Emaranhava-me na confusão de pernas, quando tentavas ensinar-me o b a ba das primeiras marchas. Seguia de olhar atento o teu dedo espetado em todas as direcções porque tudo te maravilhava. Sempre me encantou a tua curiosidade, a tua jovialidade que, a passos lentos, e ajudada pelo bordão da experiência, percorria as entranhas tépidas da tua querida Coimbra.
Conheci-te sempre com esse olhar de criança ávida do saber. Aprendi-te. Empunhando a bandeira da responsabilidade, educaste quatro crianças, abandonaste uma vida impregnada de luta e de odor tropical e soubeste, com humildade, seguir um trilho que tu coagias a sorrir-te. Debaixo de um intenso cheiro a torradas com manteiga Planta, acompanhadas com o chá de fim de tarde feito pela tua mulher, elogiavas, com o olhar, o Mondego. Como banda sonora, o rodar metálico dos carros na Rua da Alegria e o cantar melancólico do canário amarelo, cujos frequentes bungee jumpings o fortaleciam ainda mais.

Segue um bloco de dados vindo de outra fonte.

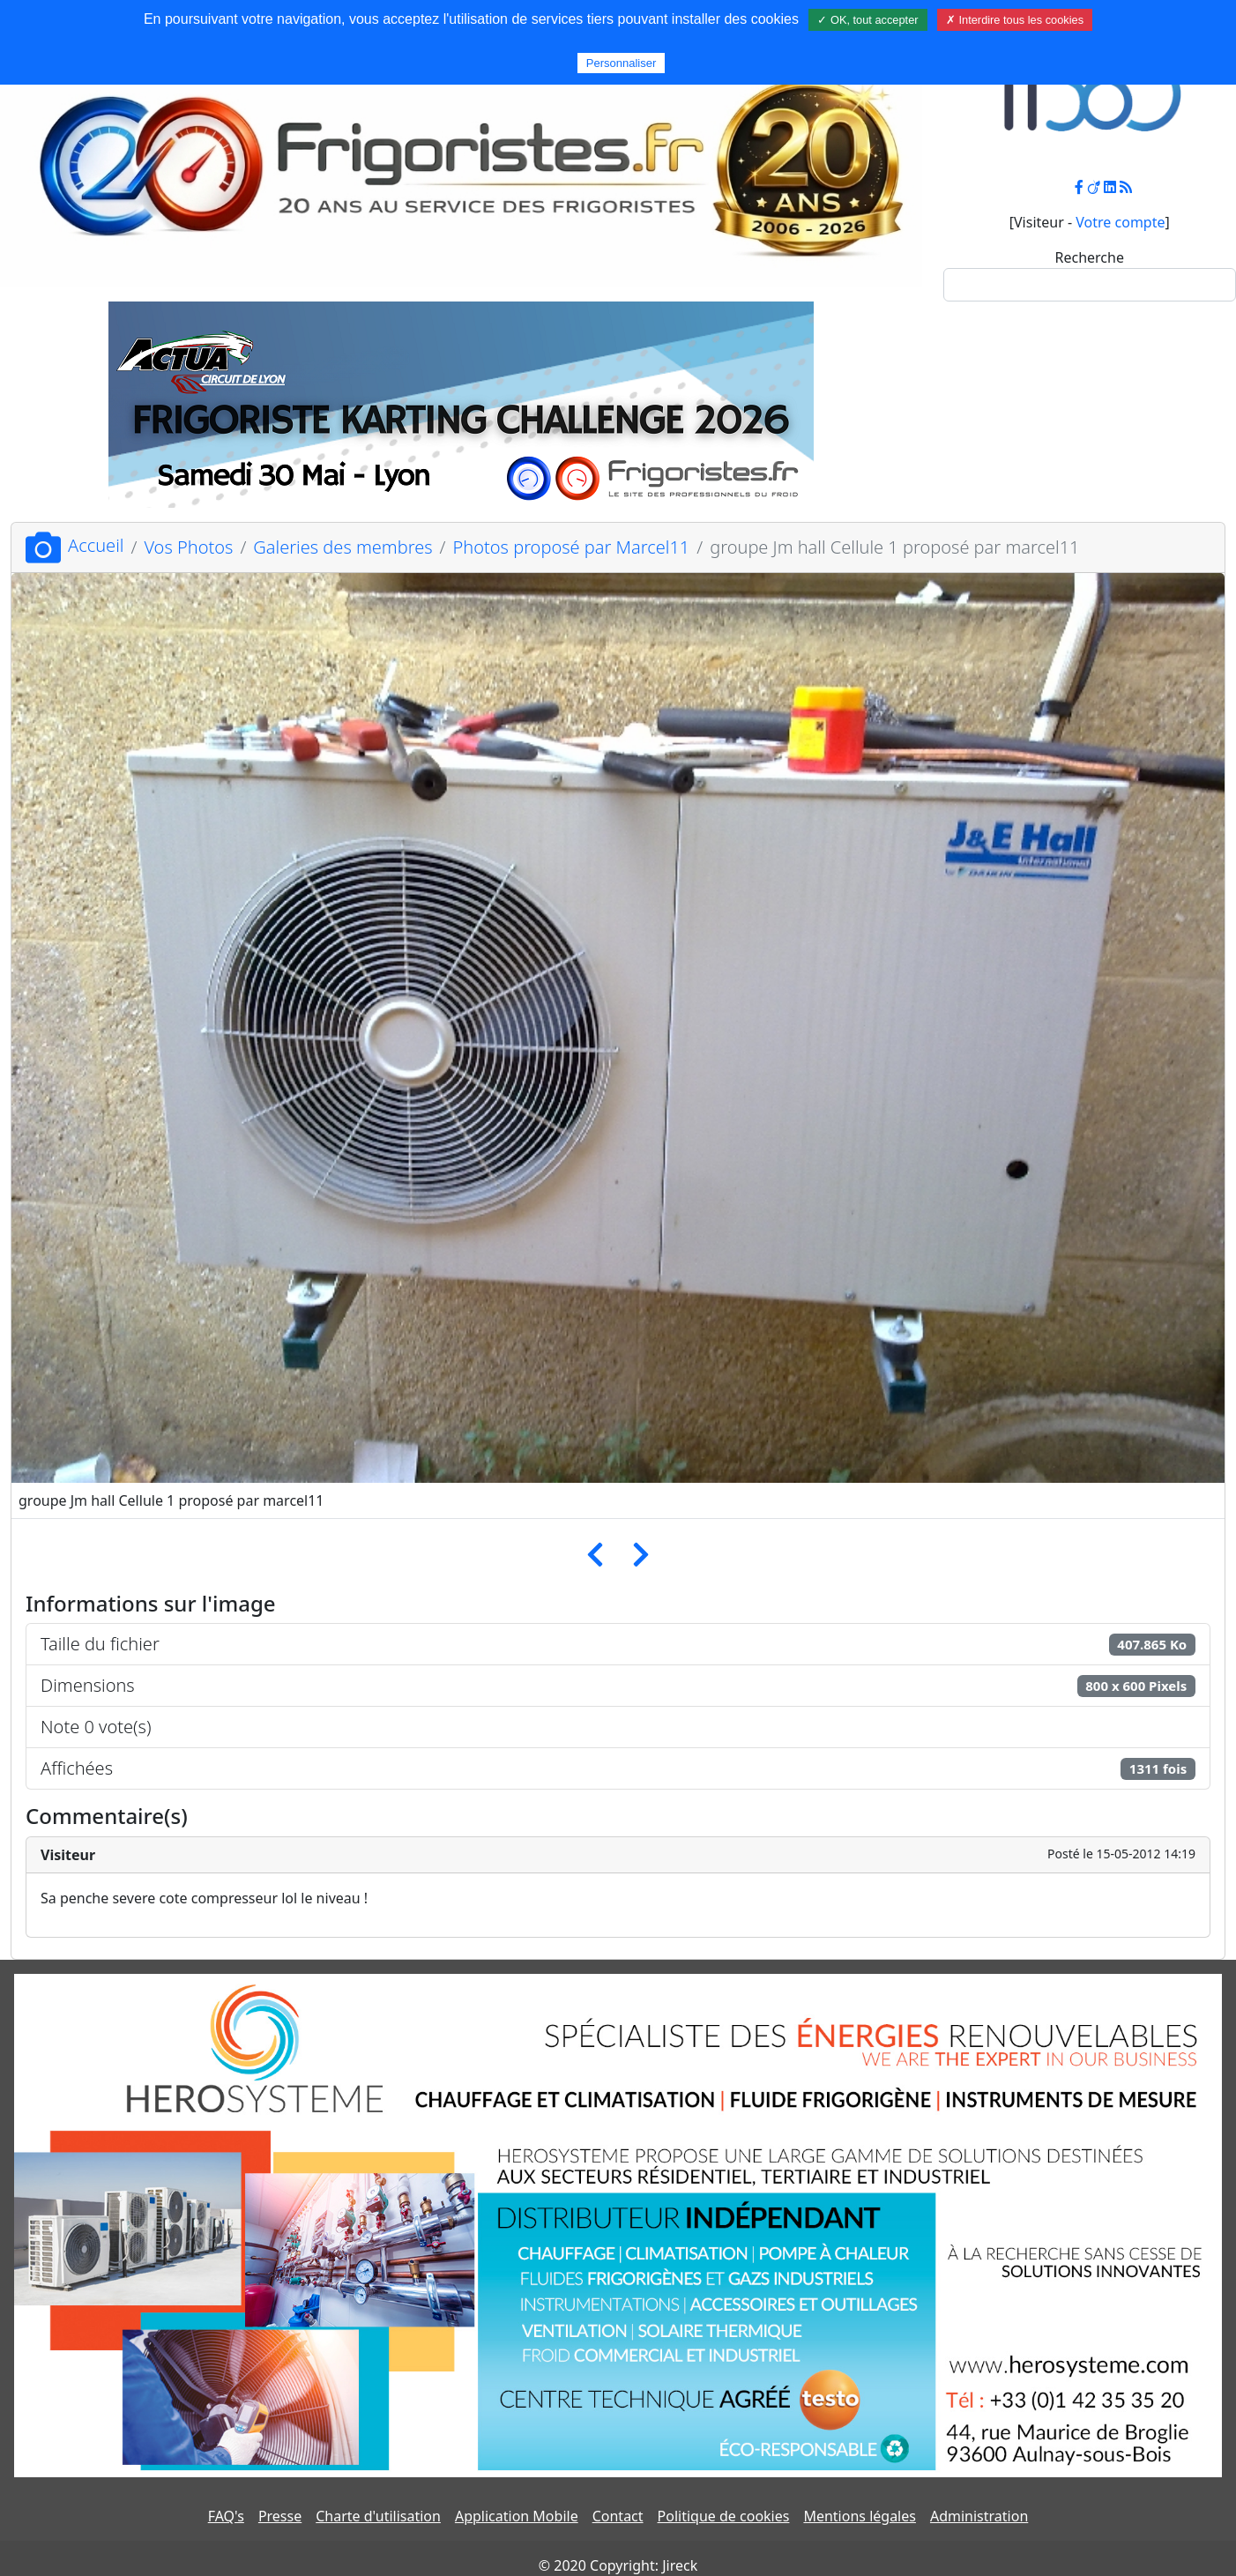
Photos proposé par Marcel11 (571, 547)
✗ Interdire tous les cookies (1014, 19)
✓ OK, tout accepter (867, 19)
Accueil (74, 545)
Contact (618, 2516)
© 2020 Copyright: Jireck (618, 2565)
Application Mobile (516, 2516)
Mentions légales (859, 2516)
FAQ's (226, 2516)
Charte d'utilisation (378, 2516)
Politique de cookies (724, 2516)
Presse (280, 2516)
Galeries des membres (342, 547)
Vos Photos (188, 547)
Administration (979, 2516)
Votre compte (1120, 222)
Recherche (1089, 257)
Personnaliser (621, 63)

A tua vida pincelou a minha.
Personalidade forte, detentor de sonoras gargalhadas, trabalhador incansável, com a caligrafia burilada no Curso Comercial. Seguidor fiel dos passos dos descendentes, devorador impaciente da actualidade empilhada nos sofás da sala. De dia, guardavas a loja que, para mim, se assemelhava a um recanto mágico, repleto de doces e literatura; de noite, subias a gemebunda escadaria de madeira e anunciavas a tua chegada.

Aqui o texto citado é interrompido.